Finance Minister Katy Gallagher faces questions over advice she gave to Brittany Higgins
Coalition demands Katy Gallagher reveal whether she advised Brittany Higgins to go to police before making rape allegation public.
The Coalition is demanding Finance Minister Katy Gallagher reveal whether she advised former Liberal staffer Brittany Higgins to co-operate with police before making her rape allegation public, as Anthony Albanese faces his toughest parliamentary week since winning government.
Liberal senator Linda Reynolds, Ms Higgins’ boss at the time the alleged rape occurred, is among Coalition MPs calling on Senator Gallagher to be clear on whether she suggested Ms Higgins make a formal complaint to police upon being told of the allegations days before they were revealed in the media.
With the Coalition set to pursue Labor’s handling of Ms Higgins’ allegations in Senate question time on Tuesday, Senator Reynolds said there also needed to be more transparency from Foreign Minister Penny Wong.
The questions come as new audio from Ms Higgins’s five-hour pre-interview discussion with Ten Network presenter Lisa Wilkinson reveals she was “too scared” to immediately go to police in 2019 on the alleged rape due to the political nature of her job with the Coalition.
“I was always very cognisant of the fact that the moment this was reported, this will be a story,” she says in the recording.
“Not because of me, not because of Bruce (Lehrmann), but on the basis of a) where it happened and b) who I worked for. And I was always hyper-conscious of the media commodification of my story and I was scared of it.”
Senator Wong claimed that despite being made aware of an incident in late 2020, she was not told the name of the complainant nor any further details.
Senator Reynolds said the actions of Labor frontbenchers needed to be scrutinised. “I question what they did to ensure Brittany was supported when they first found out about the rape allegations and then subsequently through the months they amplified her story to great political effect in and out of the parliament,” she said on Monday.
“Now that the criminal trial is over, I think the same questions they asked of me in 2021 could now be asked of them.”
In the days after Ms Higgins’ alleged rape, Senator Reynolds encouraged her then-staff member to pursue a police complaint.

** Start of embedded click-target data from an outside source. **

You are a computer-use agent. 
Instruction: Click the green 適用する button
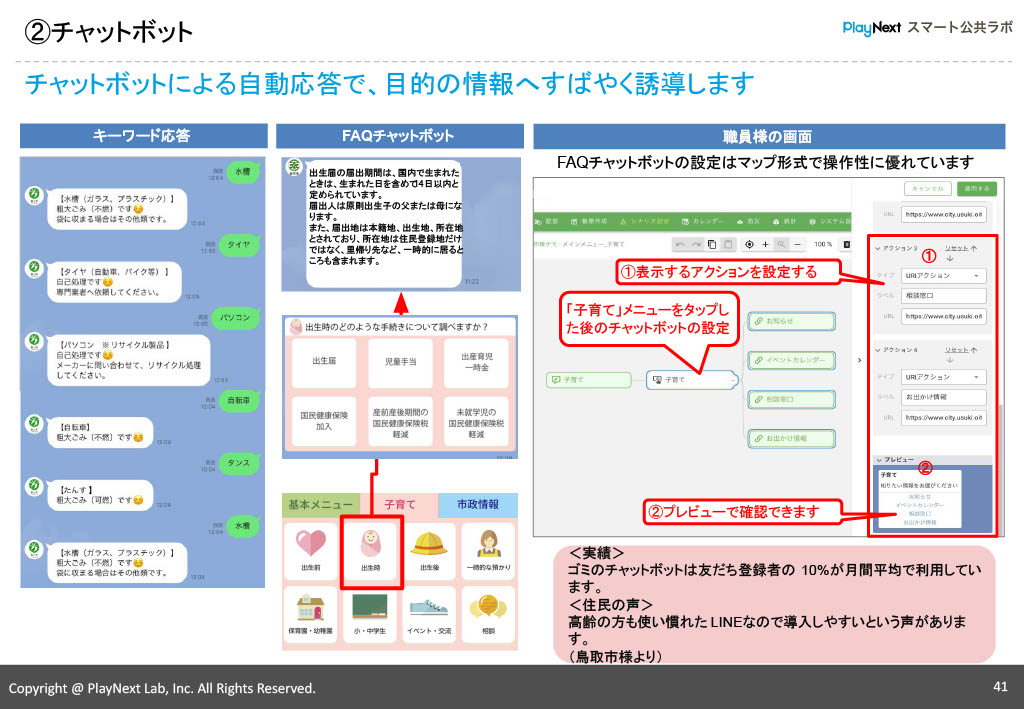977,188
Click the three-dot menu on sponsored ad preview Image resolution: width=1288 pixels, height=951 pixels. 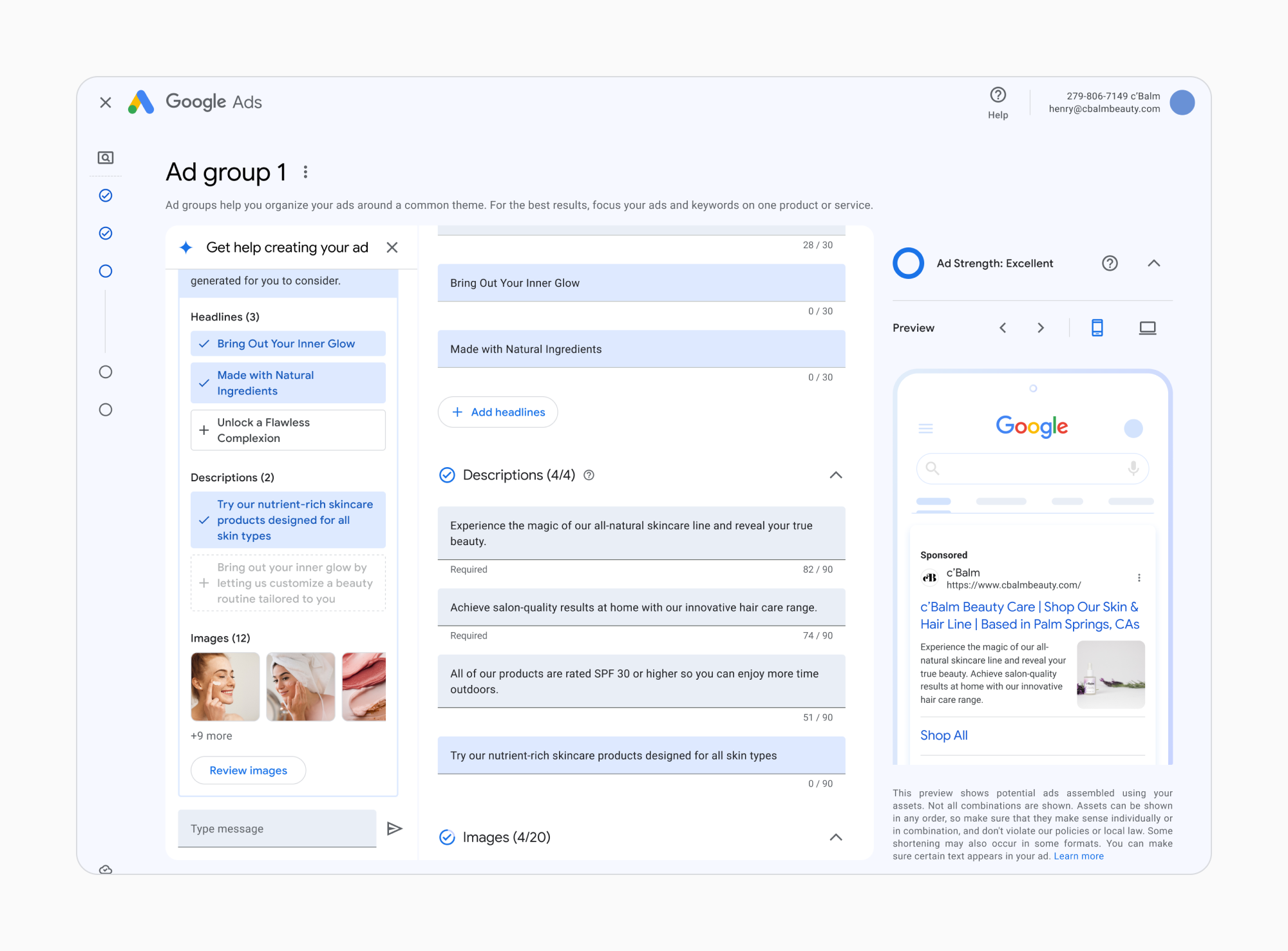(1140, 578)
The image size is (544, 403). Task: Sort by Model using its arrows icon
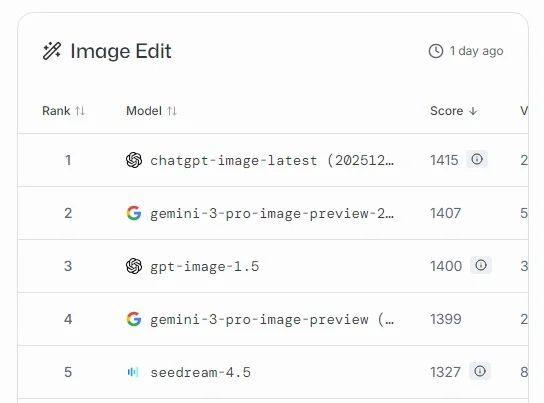(x=172, y=111)
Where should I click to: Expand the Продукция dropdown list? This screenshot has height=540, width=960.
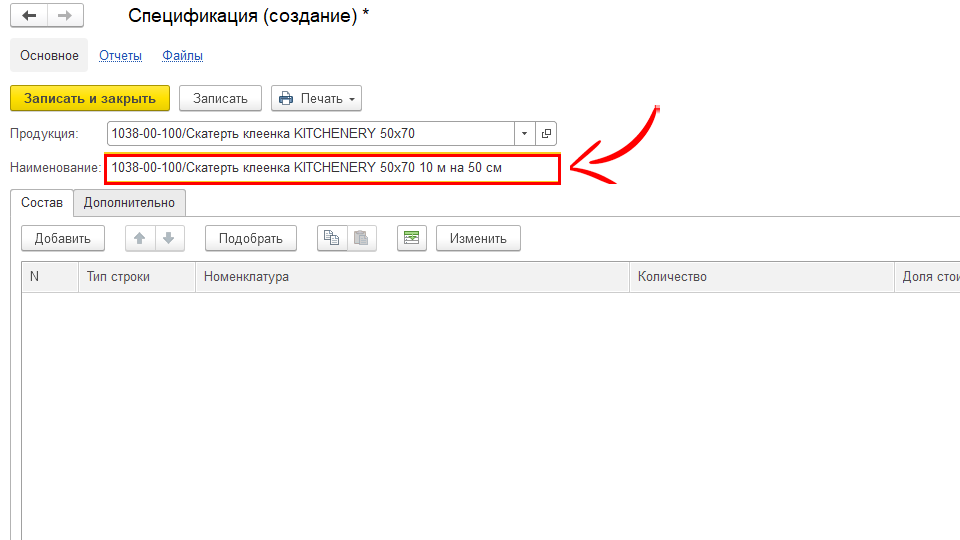pyautogui.click(x=525, y=133)
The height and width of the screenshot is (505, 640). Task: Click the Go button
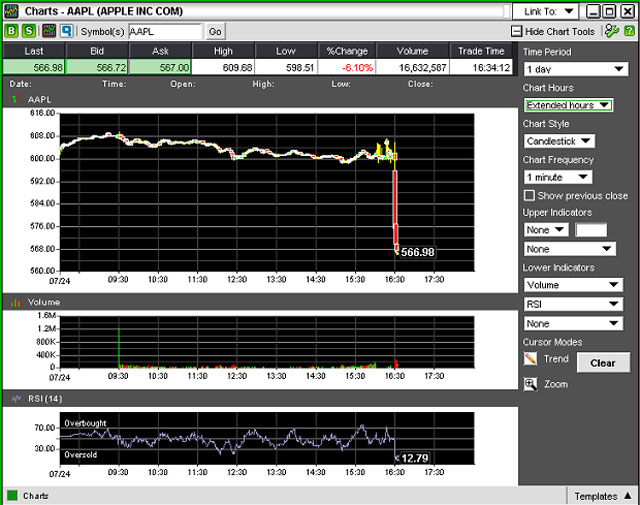tap(216, 32)
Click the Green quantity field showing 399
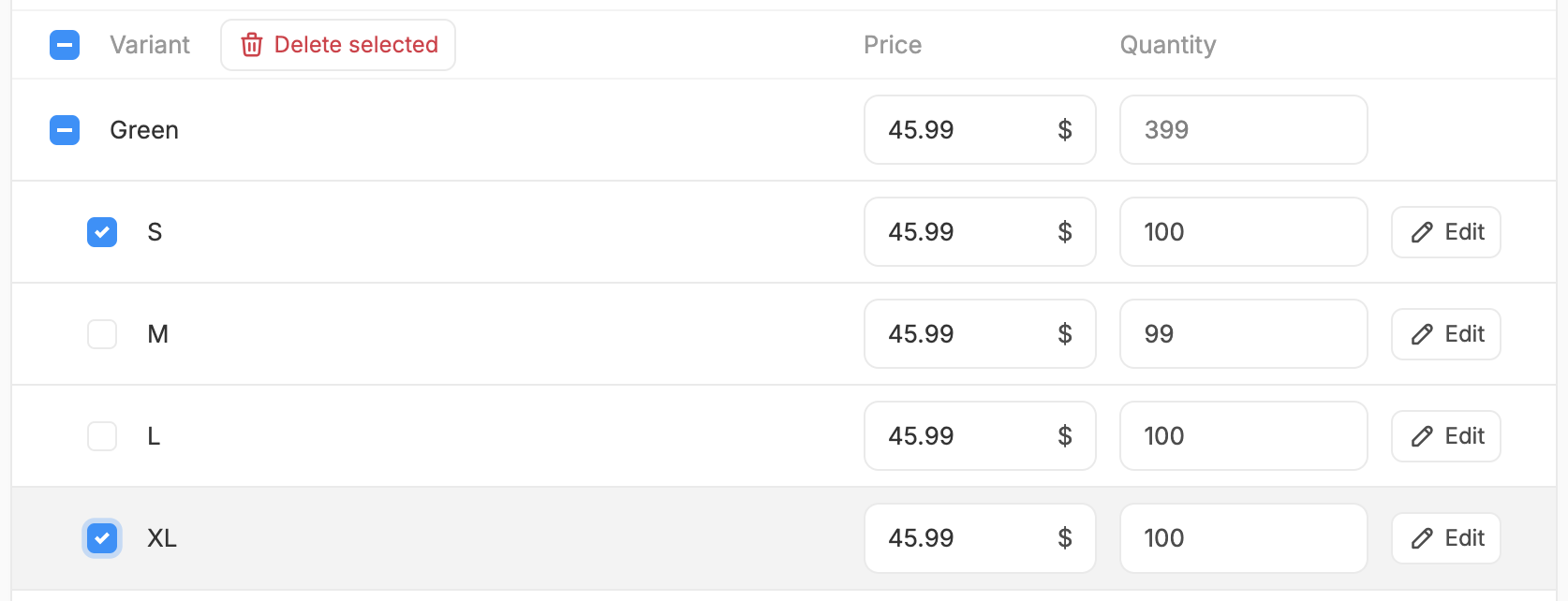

Opposition Indigenous Australians spokeswoman Jacinta Nampijinpa Price called on Senator Gallagher to resign as minister, accusing her of misleading parliament. “There has been an allegation of rape and that allegation has absolutely been exploited for political purposes … Senator Gallagher can attempt to spin and deny as much as she wants,” Senator Price told Sky News. “She needs to just admit to her wrongdoing and resign.”
Coalition cabinet member Barnaby Joyce said it was clear Senator Gallagher should have encouraged Ms Higgins to go to police. “If you have knowledge of a crime there are a whole bunch of things you need to do, but one is not to ventilate it in the parliament,” he told The Australian.
“What should have happened is only to give one piece of advice, which is go straight to the police, do not pass go, do not collect $200.
“If you don’t, you don’t give the plaintiff the chance at a fair trial and the defendant the chance of a fair trial, as every utterance in the public realm could affect a fair trial. They’re not babes in the woods on this stuff, but they had something to motivate them more, which was to create political damage.”
The Prime Minister and senior government MPs have dug in behind Senator Gallagher and are backing her denials she misled parliament in 2021 when she declared “no one” knew about the allegations before they were published by News Corp Australia and Network 10’s The Project.
Senator Gallagher’s prior knowledge of the allegations was revealed in The Australian last week through leaked text message exchanges between Ms Higgins and partner David Sharaz.
Senator Gallagher is claiming she did not mislead the Senate because she was “responding to an assertion that was being made by minister Reynolds at the time that we had known about this for weeks and had made a decision to weaponise it”.
The issue is likely to dominate parliament this week as the government also faces headaches over inflation, interest rate rises and gaining Senate support for the Housing Australia Future Fund.
The ability of the Coalition to launch a Senate inquiry into whether Senator Gallagher misled parliament was dealt a blow on Monday after key crossbencher Jacqui Lambie said the debate was “getting very nasty”. “I want it removed from the Senate,” she said.
Jim Chalmers and senior ministers Tanya Plibersek and Murray Watt hailed Senator Gallagher as among the most honest representatives in parliament. “The idea that Katy Gallagher has misled the Senate is frankly absurd. And more than that, the idea that Katy hasn’t acted with utmost integrity and diligence is equally absurd,” the Treasurer said.